### WHAT YOU NEED TO DO
Reproduce verbatim the records starting at the line containing "What do you" and ending at the final line of the records, both included.
_____
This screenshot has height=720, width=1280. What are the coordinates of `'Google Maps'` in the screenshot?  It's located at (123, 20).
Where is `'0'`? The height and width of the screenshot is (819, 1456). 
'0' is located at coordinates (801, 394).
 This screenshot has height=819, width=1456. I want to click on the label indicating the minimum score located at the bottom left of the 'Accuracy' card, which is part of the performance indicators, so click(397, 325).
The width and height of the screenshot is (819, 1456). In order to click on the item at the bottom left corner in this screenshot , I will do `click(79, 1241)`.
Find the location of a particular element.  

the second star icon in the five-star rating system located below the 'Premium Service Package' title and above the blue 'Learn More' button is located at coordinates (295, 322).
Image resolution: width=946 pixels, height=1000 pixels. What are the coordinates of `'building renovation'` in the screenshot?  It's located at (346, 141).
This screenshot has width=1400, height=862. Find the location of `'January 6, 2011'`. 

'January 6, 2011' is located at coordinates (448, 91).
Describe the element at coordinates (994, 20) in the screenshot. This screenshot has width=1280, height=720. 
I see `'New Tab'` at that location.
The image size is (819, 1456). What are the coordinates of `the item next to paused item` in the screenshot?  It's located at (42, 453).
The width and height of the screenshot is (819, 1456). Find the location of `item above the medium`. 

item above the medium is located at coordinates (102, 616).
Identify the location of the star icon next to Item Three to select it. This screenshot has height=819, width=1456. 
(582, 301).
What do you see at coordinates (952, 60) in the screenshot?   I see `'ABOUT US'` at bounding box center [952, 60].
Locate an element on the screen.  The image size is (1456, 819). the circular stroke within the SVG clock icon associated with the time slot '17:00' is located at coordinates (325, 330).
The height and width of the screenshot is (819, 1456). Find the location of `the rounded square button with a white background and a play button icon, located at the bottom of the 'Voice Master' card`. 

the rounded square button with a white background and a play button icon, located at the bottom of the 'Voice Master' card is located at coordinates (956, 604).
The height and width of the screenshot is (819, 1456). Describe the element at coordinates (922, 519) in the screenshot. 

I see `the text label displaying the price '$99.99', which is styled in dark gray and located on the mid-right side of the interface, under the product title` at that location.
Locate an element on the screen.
_____
### COMPLETED EXERCISE
What do you see at coordinates (952, 60) in the screenshot?   I see `'ABOUT US'` at bounding box center [952, 60].
Locate an element on the screen.  The image size is (1456, 819). the circular stroke within the SVG clock icon associated with the time slot '17:00' is located at coordinates (325, 330).
The height and width of the screenshot is (819, 1456). Find the location of `the rounded square button with a white background and a play button icon, located at the bottom of the 'Voice Master' card`. 

the rounded square button with a white background and a play button icon, located at the bottom of the 'Voice Master' card is located at coordinates (956, 604).
The height and width of the screenshot is (819, 1456). Describe the element at coordinates (922, 519) in the screenshot. 

I see `the text label displaying the price '$99.99', which is styled in dark gray and located on the mid-right side of the interface, under the product title` at that location.
Locate an element on the screen.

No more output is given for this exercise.